◆ Extracted text:
[start]

Australia’s telecommunications providers are continuing to push the federal government for changes to the nation’s data retention scheme to address what they say are concerning issues with the legislation.

Australia's data retention scheme is still a mess

The contentious scheme went live in October 2015. It requires carriage service providers to store the non-content data, or metadata, of all customers for up to two years to aid law enforcement.

Carriers have been able to apply for a so-called data retention implementation plan, which gives them a maximum 18 months - until April 13 this year - to comply with their new obligations. Most took up this option.

The scheme has been highly criticised by telcos, who say it is an expensive burden; and by privacy advocates, who say it represents an unjustified intrusion into the lives of citizens.

Previously raised issues include the ability to store the metadata offshore, the lack of direction around how the data should be encrypted, the lack of requirement for it to be destroyed, as well as wider concerns about the potential "honeypot" the data troves create for hackers.

But a year-and-a-half on from the introduction of the scheme - and just weeks out from the deadline for full compliance - carriers are still fighting with the Attorney-General’s Department to fix holes in the governing legislation.

[end]

◆ Source data:
[start]

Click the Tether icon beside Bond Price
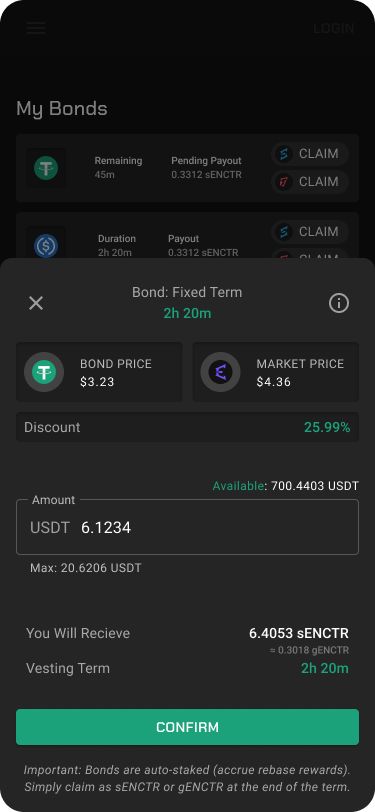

[end]

◆ What to work on:
(A) Recast the paragraph of the article on Australia's data retention scheme that starts "Previously raised issues include" as a bulleted list of the issues it names.
(B) Using the article on Australia's data retention scheme, explain in one or two sentences why telcos and privacy advocates have criticized the scheme.
(C) Return the passage from the article on Australia's data retention scheme starting at the words "The scheme has" and ending after "lives of citizens.", without altering any wording.
Rely only on the article on Australia's data retention scheme.

◆ Answers provided:
(A)
- Metadata can be stored offshore
- There is little direction on how the data should be encrypted
- There is no requirement for the data to be destroyed
- The data troves create a potential "honeypot" for hackers

(B) Telcos say the scheme is an expensive burden. Privacy advocates say it is an unjustified intrusion into the lives of citizens.

(C)
The scheme has been highly criticised by telcos, who say it is an expensive burden; and by privacy advocates, who say it represents an unjustified intrusion into the lives of citizens.